Thank you all for your feedback. Some of our larger systems rencently do seem familier but that is of sheer coincidence. We spend 2-5 hours with each clients who makes an appointment with us at our St. Louis facility and after hearing various options a number of them chose the flagship pieces of the industry. Everyone starts somewhere and we do system designs at many levels but i'm sure you don't want to just see a set of components or and amplifier integraion done by us so we don't post them. The subs are 2 SSI 10's in a sealed enclousure built to spec with .85 cubic feet per driver after displacement with excellent sound quality and control. Thanks for the nomiation recognition we have gotten the Top 100 installers in the United States for the 3rd year in a row now. Thanks again for all the feedback a few more pictures coming shortly.


----------



## avaxis (May 23, 2006)

impressive would be an understatement. good install. this *is* an install thread, what's with the bashing of equipment used. gee.


----------



## jmlaudio (Mar 24, 2007)

*Re: 2002 Lexus IS300 by JML Audio (540 WHP) Updated Pictures*

here are a few







Under Hood wiring







Custom Motec M4 Mounting System with digital voltage gauge



































Custom Recaro Interior provided by JML Audio of St. Louis


----------



## glidn (Apr 21, 2007)

very nice install. I like the Lexus sign on the floor of the boot.
I have seen a very similar setup as your but was running a dual 10" and having 2 amps mounted in the spare wheel hull, it look awesome.
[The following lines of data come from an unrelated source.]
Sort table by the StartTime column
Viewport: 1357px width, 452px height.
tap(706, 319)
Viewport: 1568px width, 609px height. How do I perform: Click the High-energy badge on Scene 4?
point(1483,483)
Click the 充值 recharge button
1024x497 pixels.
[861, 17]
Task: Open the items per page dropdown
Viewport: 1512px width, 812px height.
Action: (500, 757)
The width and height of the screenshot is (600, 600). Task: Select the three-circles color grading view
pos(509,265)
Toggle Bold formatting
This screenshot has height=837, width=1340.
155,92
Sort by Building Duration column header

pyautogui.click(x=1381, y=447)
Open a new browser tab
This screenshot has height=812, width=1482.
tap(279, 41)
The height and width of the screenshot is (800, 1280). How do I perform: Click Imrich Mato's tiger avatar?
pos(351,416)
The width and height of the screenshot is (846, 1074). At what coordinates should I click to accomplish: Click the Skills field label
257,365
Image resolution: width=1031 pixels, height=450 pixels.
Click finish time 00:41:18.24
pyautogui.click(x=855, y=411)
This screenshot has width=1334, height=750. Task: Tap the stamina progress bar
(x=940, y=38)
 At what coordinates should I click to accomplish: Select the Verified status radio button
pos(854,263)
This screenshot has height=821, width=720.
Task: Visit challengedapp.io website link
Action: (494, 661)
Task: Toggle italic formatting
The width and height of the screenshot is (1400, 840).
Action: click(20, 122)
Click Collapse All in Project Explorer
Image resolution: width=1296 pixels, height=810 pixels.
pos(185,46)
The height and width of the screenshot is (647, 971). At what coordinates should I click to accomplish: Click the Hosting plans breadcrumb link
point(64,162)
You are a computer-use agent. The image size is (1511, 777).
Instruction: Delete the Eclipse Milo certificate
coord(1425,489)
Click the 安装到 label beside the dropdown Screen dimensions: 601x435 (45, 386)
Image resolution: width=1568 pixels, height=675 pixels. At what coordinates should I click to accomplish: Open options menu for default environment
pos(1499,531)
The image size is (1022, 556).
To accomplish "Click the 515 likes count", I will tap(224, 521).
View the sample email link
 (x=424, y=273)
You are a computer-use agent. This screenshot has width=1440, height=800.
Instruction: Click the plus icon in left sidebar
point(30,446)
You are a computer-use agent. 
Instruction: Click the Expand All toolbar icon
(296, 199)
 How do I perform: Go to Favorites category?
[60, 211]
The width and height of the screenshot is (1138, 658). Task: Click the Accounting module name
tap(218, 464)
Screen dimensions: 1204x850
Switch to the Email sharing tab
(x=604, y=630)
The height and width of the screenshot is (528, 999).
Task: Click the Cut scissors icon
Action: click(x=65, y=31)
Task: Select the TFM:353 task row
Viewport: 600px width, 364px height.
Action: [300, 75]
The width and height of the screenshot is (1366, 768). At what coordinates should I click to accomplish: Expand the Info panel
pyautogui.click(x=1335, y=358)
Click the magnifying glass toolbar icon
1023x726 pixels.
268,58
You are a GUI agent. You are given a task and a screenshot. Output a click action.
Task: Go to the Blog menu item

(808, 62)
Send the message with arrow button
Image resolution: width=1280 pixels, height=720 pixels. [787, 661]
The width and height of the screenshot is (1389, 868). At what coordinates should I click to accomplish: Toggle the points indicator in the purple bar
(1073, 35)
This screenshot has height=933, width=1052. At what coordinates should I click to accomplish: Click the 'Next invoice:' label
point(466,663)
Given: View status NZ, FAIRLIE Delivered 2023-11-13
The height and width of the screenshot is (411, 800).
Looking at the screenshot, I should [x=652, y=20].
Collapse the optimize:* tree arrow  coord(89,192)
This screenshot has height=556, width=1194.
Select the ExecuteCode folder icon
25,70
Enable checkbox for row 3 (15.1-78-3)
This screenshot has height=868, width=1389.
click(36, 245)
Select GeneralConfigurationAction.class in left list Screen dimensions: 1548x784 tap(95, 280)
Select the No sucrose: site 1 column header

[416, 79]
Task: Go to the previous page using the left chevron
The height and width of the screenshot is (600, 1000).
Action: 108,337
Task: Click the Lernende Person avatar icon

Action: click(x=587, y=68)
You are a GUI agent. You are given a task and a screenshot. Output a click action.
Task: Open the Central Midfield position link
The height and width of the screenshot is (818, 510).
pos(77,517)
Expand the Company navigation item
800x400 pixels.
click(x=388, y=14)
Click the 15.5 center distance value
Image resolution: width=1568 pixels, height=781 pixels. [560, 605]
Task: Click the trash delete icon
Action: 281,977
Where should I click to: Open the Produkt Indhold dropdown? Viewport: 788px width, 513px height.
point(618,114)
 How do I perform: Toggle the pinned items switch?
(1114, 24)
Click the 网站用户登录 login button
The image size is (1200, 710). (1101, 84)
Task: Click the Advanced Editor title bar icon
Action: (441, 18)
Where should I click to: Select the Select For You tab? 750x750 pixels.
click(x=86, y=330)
Hopefully you will enjoy your newly installed system for some time.


----------



## johnya84 (Nov 24, 2007)

Wow, just wondering how much did that cost with everything?


----------



## drocpsu (May 3, 2005)

wow, nice install. I love to see work like that in IS300s!


----------



## simplicityinsound (Feb 2, 2007)

you know i love it josh  i been meaning to return oyur call, just been too busy, i will give you a ring sometime this wee after i get this hybrid out of my garage hehe


----------